From an editorial in JAMA:

We believe is it unjust to have a system in which patients pay for gifts that benefits doctors and drug companies.... As one of our British colleagues so aptly observed... 'We are being given a meal which many of our patients [who are paying for it in the United States] could not afford but which they would appreciate much more.'[796]

I have never seen a single doctor refuse a corporate gift. Social pressure may be part of the reason. Quoting from the journal Chest, "Doctors who do not eat drug company lunches are thought odd or unsociable."[797]

No Such Thing as a Free Lunch

Eighty-five percent of U.S. residency training programs allow drug lunches.[798] A study in the Archives of Internal Medicine found that the catered noon conference has become a part of the culture of residency programs and that funding these conferences provided, "a major inroad for pharmaceutical companies." Forty percent of residency directors in the study agreed that, "Curtailing pharmaceutical company representative interactions with residents would jeopardize pharmaceutical company sponsorship of other departmental activities...." There was also a unanimous perception among internal medicine residency program directors that attendance at conferences would decrease without food provided by drug reps.[799]
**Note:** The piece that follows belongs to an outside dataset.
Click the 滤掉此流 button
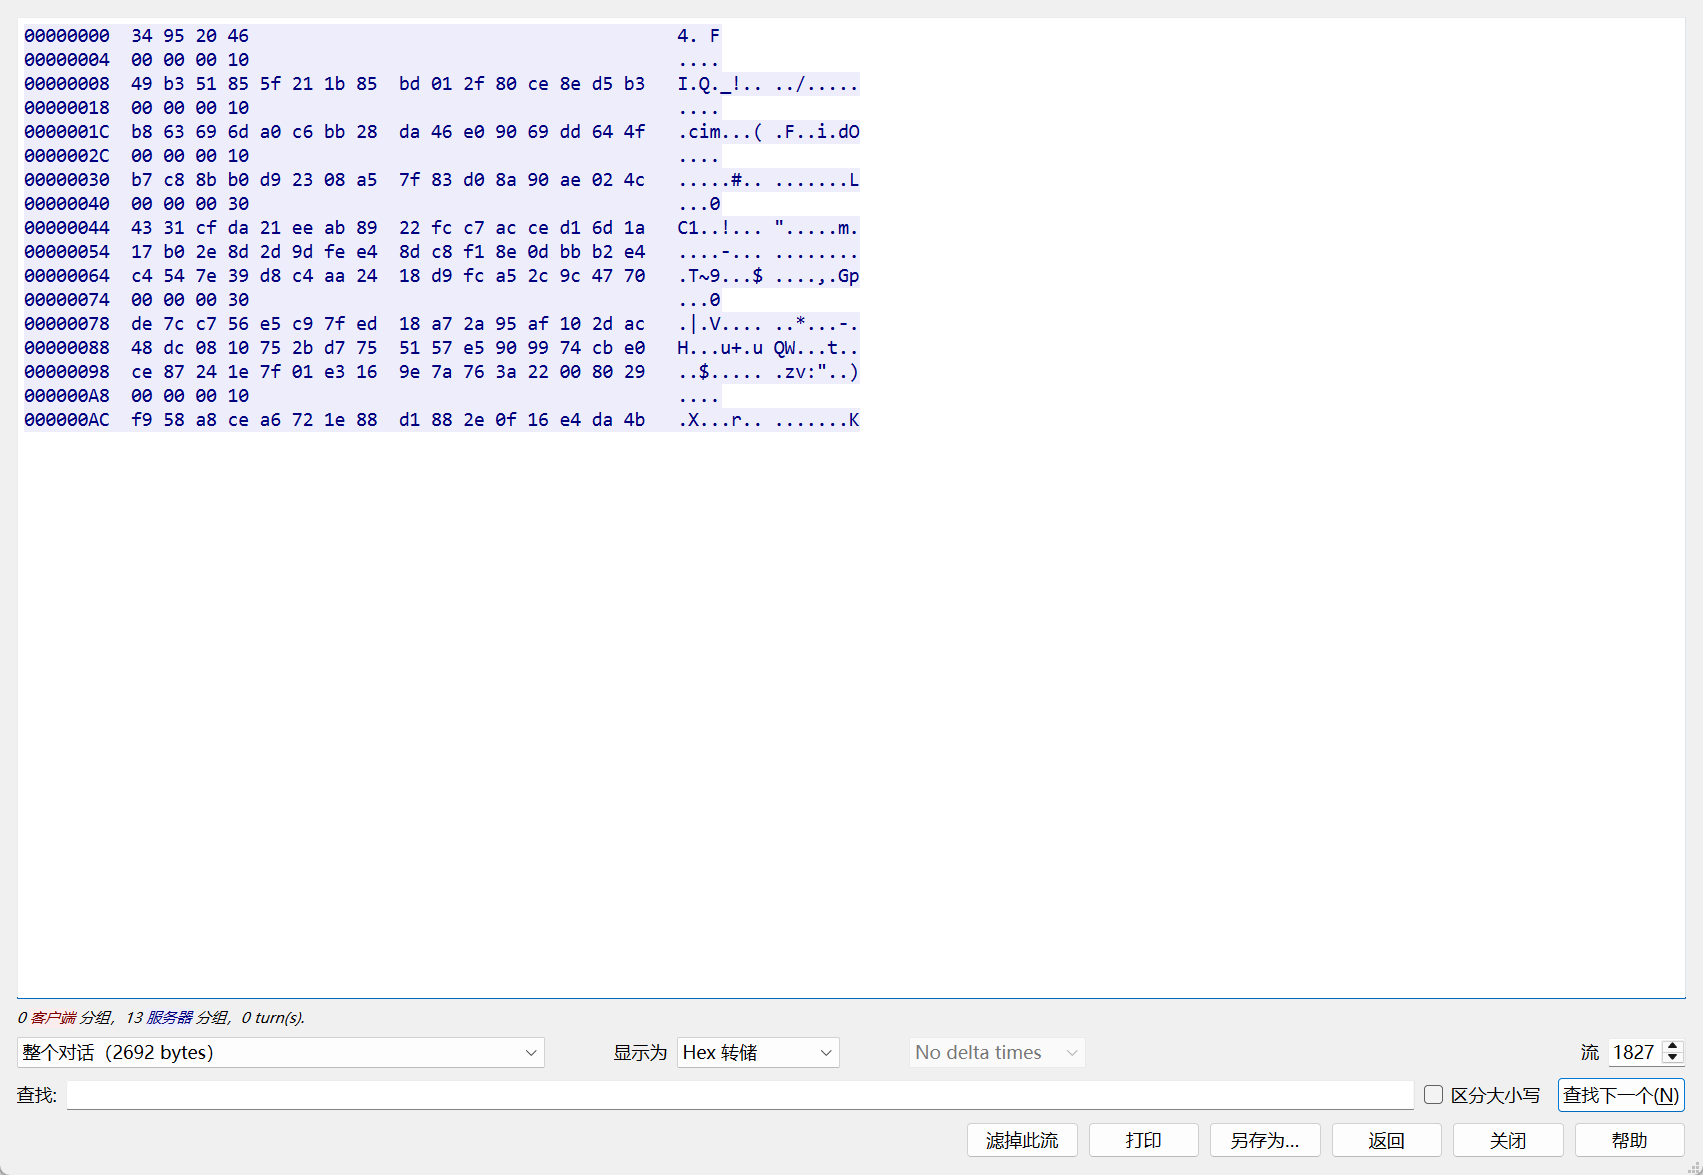 click(1021, 1140)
The preponderance of financial support from the drug industry not surprisingly affects content. "If I came up with a really neat program about something physicians really need to know about, such as death and dying or the ethics of managed care - try and conduct it," writes the continuing medical education director at Wayne State Medical School. "You can't. Because you can't get commercial support for it."[800]

A Word from Our Sponsor

The meals are often accompanied by presentations espousing that company's latest line of drugs. Physicians probably don't expect that drug reps will openly contradict the drug package insert or literature available during a presentation, but in fact one JAMA study showed that 11% of the statements made by pharmaceutical representatives about drugs contradicted information readily available to them. Any surprise that all of the inaccurate statements were favorable toward the promoted drug? And not one of the false statements made during these presentations was questioned.[801]

 


 

[796] Chren, M, S Landefel and TH Murray. "Doctors, Drug Companies and Gifts." Journal of the American Medical Association 262(1989):3448-3451.

[797] Rosener, F. "Ethical Relationships between Drug Companies and the Medical Profession." Chest 102(1992):266.
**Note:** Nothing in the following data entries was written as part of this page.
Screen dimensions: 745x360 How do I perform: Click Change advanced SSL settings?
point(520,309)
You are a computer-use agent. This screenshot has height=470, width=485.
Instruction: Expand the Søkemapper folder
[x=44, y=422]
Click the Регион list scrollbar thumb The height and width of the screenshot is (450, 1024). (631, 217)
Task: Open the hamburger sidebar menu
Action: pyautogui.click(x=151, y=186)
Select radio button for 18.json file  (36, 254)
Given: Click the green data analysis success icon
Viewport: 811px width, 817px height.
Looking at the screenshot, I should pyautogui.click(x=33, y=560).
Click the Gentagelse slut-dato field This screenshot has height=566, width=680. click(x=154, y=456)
[798] Ziegler, MG, P Lew and BC Singer. "The Accuracy of Drug Information Form Pharmaceutical Sales Representatives." Journal of the American Medical Association 273(1995):1296-1298.

[799] Lichstein, PR, Turner, RC and K O'Brien. "Impact of Pharmaceutical Company Representatives on Internal Medicine Residency Programs." Archives of Internal Medicine 152(1992):1009-1013.

[800] Gianelli, DM. "Revisiting the Ethics of Industry Gifts." American Medical News:1998(August 24-31):9, 12-14.

[801] Ziegler, MG, P Lew and BC Singer. "The Accuracy of Drug Information Form Pharmaceutical Sales Representatives." Journal of the American Medical Association 273(1995):1296-1298.